[PATCH i-g-t v4 1/2] lib/igt_kmemleak: library to interact with kmemleak

Wed Feb 12 13:12:44 UTC 2025

On 12.02.2025 11:01, Zbigniew Kempczyński wrote:
> On Wed, Feb 12, 2025 at 10:18:17AM +0100, Peter Senna Tschudin wrote:
>>
>>
>> On 12.02.2025 09:36, Zbigniew Kempczyński wrote:
>>> On Tue, Feb 11, 2025 at 08:12:16PM +0100, Peter Senna Tschudin wrote:
>>>> Hi Zbigniew,
>>>>
>>>> Thank you for your comments, please see my answers below.
>>>>
>>>> On 11.02.2025 17:17, Zbigniew Kempczyński wrote:
>>>>> On Mon, Feb 03, 2025 at 10:23:00AM +0100, Peter Senna Tschudin wrote:
>>>>>> Hi Kamil,
>>>>>>
>>>>>> Thank you for your review. Please see below.
>>>>>>
>>>>>> On 31.01.2025 13:34, Kamil Konieczny wrote:
>>>>>>
>>>>>> [...]
>>>>>>
>>>>>>>> +#include <stdio.h>
>>>>>>>> +#include <string.h>
>>>>>>>> +#include <unistd.h>
>>>>>>>> +#include <fcntl.h>
>>>>>>>> +#include <errno.h>
>>>>>>>
>>>>>>> Sort this alphabetically with exception of unistd.h - this
>>>>>>> header could be first.
>>>>>>
>>>>>> That is picky, but ok.
>>>>>>
>>>>>>
>>>>>>>
>>>>>>>> +
>>>>>>>> +#include "igt_core.h"
>>>>>>>> +#include "igt_kmemleak.h"
>>>>>>>> +
>>>>>>>> +/* We can change the path for unit testing, see igt_kmemleak_init() */
>>>>>>>> +static char igt_kmemleak_file[256] = "/sys/kernel/debug/kmemleak";
>>>>>>>> +
>>>>>>>> +#define MAX_WRITE_RETRIES 5
>>>>>>>> +/**
>>>>>>>> + * igt_kmemleak_write - Writes the buffer to the file descriptor retrying when
>>>>>>>> + * possible.
>>>>>>>> + * @fd: The file descriptor to write to.
>>>>>>>> + * @buf: Pointer to the data to write.
>>>>>>>> + * @count: Total number of bytes to write.
>>>>>>>> + *
>>>>>>>> + * Returns the total number of bytes written on success, or -1 on failure.
>>>>>>>> + */
>>>>>>>> +static bool igt_kmemleak_write(int fd, const void *buf, size_t count)
>>>>>>>> +{
>>>>>>>> +	const char *ptr = buf;
>>>>>>>> +	size_t remaining = count;
>>>>>>>> +	ssize_t written;
>>>>>>>> +	int retries = 0;
>>>>>>>> +
>>>>>>>> +	while (remaining > 0) {
>>>>>>>> +		written = write(fd, ptr, remaining);
>>>>>>>> +		if (written > 0) {
>>>>>>>> +			ptr += written;
>>>>>>>> +			remaining -= written;
>>>>>>>> +		} else if (written == -1) {
>>>>>>>> +			if (errno == EINTR || errno == EAGAIN) {
>>>>>>>> +				/* Retry for recoverable errors */
>>>>>>>> +				if (++retries > MAX_WRITE_RETRIES) {
>>>>>>>> +					igt_warn("igt_write: Exceeded retry limit\n");
>>>>>>>
>>>>>>> Do not use test prints in lib, especially those used by runner.
>>>>>>
>>>>>> Oh, I will. kmemleak is about writing to disk.

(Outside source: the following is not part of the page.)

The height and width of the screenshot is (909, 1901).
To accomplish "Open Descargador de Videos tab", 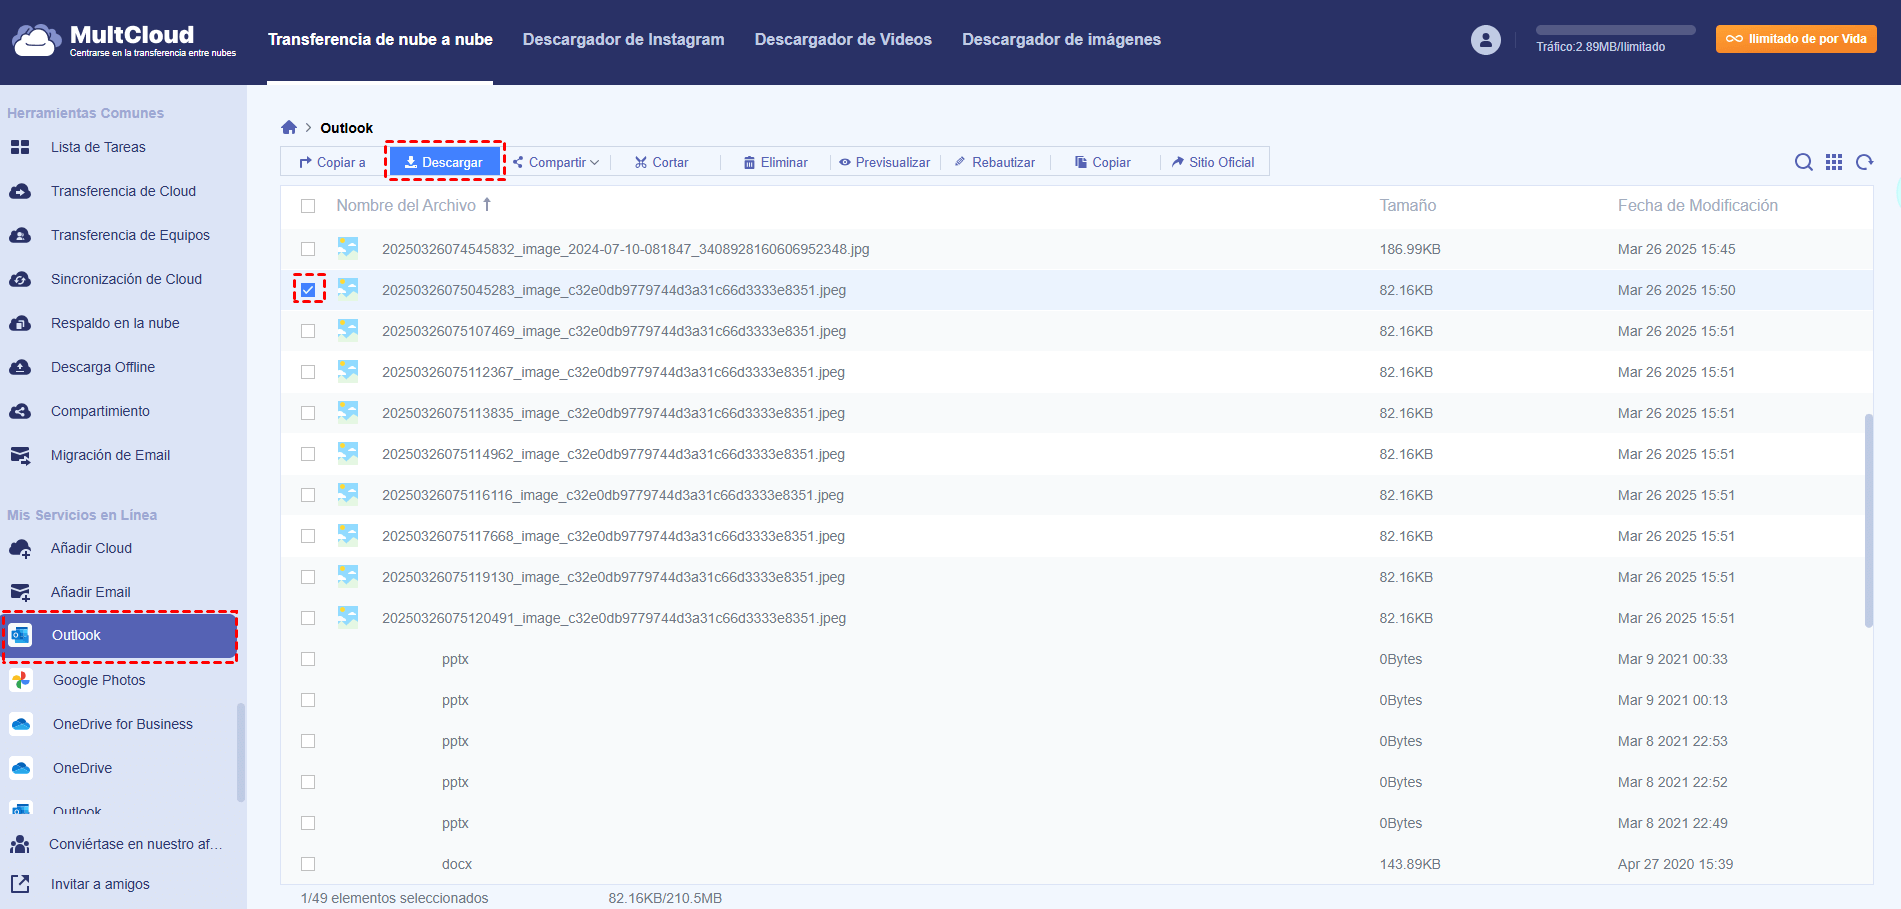I will 842,40.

If that fails, I will tell the user.
>>>>>> Why does this restriction applies only to me? See:
>>>>>>
>>>>>> ---
>>>>>> psennats at friendship7-home:~/UPSTREAM/igt-gpu-tools/lib$ git grep igt_warn|wc -l
>>>>>> 164
>>>>>> psennats at friendship7-home:~/UPSTREAM/igt-gpu-tools/lib$ cd ..
>>>>>> psennats at friendship7-home:~/UPSTREAM/igt-gpu-tools$ git grep igt_warn|wc -l
>>>>>> 324
>>>>>> ---
>>>>>>
>>>>>> About 50% of all references to igt_warn are in lib, what is the problem with my code?
>>>>>
>>>>> I'm looking at the code and I have impression this should be part of
>>>>> the runner, not igt library. Do I understand correctly that your
>>>>> code will be used by the runner only and not by the tests?
>>>>
>>>> It is difficult to know for now. We have one test that will use the lib
>>>> as is: `tests/amdgpu/amd_mem_leak.c`. But that is not the main potential
>>>> use case.
>>>>
>>>> As I describe in the cover letter, transient leaks are kind of tricky,
>>>> and we may require to request a scan from a test itself for better
>>>> coverage. So in short I honestly do not know if we will have test
>>>> integration in the future or not.
>>>
>>> Fundamental question is - where do you want to scan/clear - on the runner
>>> level or on the test? What will happen if you start to clear-scan/clear
>>> both from runner (-k) and from the test itself. I've intentionally
>>> added clear first to limit catched leaks to period where test was
>>> executed.
>>
>> I do not know know. There may be uses for both. Currently I went for the
>> runner for two reasons: it is simple, and produced good results.
>>
>> However for transient leaks the key seems to be timing and then igt_runner
>> does not offer enough granularity. We may need clears and scans at very
>> specific places in the code.
>>
>> My goal is to have CI experiment with kmemleak on igt_runner, collect
>> developer feedback, and then decide if the next step of trying to figure
>> it out how to have a more granular test-level scan makes sense and if is
>> suitable for our use case.
>>
>> Detecting transient leaks is an open problem.
>>
>>>
>>> On the runner level we would collect for all tests, on the test level
>>> I imagine command line argument passed to the test like -k which would
>>> enable the scan on the very beginning. But this would require to rewrite
>>> all tests which are using pure main() instead of igt_main.*().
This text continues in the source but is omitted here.